Supplied entries
==================================================

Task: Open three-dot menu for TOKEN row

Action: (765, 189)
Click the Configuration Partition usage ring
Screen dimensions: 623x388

==================================================

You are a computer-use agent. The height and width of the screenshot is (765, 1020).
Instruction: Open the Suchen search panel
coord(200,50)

==================================================

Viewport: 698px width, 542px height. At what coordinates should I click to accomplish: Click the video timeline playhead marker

==================================================

Task to complete
Retype exactly the lines of the data above that fall between the line with "Click the Configuration Partition usage ring" and the line with "Screen dimensions: 623x388", inclusive, and add nothing.

Answer box
Click the Configuration Partition usage ring
Screen dimensions: 623x388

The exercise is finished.